With enough effort you may encounter paradise in a junkyard, a sweetness to the dismantling of resistance impossible to overstate. Once dipped in honey the bitter root becomes palatable at last. You even learn to value this nourishment. I would have grown bloated on Milan, Paris and London. Give me the grim vegetables of Trnava (town in western Slovakia), the caustic vitamins of Poprad (town in northeastern Slovakia), the oracular mosquitoes of Komárno (town in southern Slovakia). Better to shatter one’s teeth attempting to bite off Gerlachovský štít (peak) than to fatten yourself on the light of Santorini sun pouring down your face like heavenly cascades of olive oil.
My present-day gratitude was hard-earned, squeezed from granite not fruit. I acclimated myself to the flavor, sustaining myself on Eden’s shadows instead of the garden itself. Grateful for the love slurped out of cracked desert floor. Embraces coaxed from the thorns. Wishing upon the light of a star that died a million years ago.
Slovakia is the rose that peers from the landfill mountain, thriving in the miasma.

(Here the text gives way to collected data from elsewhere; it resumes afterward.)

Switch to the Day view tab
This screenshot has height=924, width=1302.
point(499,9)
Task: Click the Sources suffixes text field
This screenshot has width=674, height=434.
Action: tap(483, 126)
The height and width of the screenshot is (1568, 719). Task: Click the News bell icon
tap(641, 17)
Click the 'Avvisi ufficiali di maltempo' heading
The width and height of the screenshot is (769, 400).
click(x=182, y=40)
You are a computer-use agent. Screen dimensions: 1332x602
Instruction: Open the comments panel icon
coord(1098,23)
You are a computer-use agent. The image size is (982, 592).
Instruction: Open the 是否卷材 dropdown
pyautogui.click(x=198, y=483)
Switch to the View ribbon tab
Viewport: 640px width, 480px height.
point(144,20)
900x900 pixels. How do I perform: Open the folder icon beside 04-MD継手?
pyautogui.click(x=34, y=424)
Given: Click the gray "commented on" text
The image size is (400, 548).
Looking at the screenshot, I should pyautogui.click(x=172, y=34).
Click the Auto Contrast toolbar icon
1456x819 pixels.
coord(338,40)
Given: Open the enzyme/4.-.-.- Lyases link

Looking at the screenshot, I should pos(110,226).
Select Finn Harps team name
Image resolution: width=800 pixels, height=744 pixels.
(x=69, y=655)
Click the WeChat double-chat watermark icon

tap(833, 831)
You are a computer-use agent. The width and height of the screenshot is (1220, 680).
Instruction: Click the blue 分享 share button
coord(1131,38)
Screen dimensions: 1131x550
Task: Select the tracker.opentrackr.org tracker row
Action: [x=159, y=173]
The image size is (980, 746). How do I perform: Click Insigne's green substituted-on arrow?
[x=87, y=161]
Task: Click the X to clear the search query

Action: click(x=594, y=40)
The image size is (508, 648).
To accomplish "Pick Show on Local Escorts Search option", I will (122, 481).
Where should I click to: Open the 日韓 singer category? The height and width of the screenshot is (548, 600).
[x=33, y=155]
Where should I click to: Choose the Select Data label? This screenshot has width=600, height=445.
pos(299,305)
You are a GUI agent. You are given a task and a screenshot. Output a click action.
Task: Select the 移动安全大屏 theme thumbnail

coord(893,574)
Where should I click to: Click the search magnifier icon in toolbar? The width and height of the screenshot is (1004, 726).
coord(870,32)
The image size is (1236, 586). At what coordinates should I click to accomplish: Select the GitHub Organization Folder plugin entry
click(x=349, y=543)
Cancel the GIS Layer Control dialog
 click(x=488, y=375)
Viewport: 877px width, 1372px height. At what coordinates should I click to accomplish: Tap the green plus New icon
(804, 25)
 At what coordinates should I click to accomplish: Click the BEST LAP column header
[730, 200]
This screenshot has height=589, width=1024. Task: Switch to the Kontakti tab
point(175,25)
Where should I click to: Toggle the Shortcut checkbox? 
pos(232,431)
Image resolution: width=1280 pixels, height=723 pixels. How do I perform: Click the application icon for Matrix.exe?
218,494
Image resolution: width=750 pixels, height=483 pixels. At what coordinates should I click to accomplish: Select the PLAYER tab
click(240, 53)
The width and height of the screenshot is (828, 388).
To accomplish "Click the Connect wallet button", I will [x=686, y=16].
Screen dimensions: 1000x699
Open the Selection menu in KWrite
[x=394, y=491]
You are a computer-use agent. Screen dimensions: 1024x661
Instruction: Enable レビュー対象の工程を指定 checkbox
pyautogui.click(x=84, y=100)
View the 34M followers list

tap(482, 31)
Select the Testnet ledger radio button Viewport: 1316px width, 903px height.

Dreams do not come here to die. Instead they scale down, shave off the frills, economize. Megalomania in miniature, caged and trivialized. If Hollywood and Broadway refuse to succumb to your outrageous longing, Bratislava obliges, designed to quench the sad grandeur of your thirst.
This nation welcomes concessions, trade-offs, half-measures, bargains, cop-outs and sellouts. Your aspirations do not wither here. They give up the mansion for the condo. Big-time living in a shoebox. A mighty wave in a koi pond. The typhoon in the home aquarium.
This is my Slovakia, in each past, present and future to be found, along with whatever waits outside time.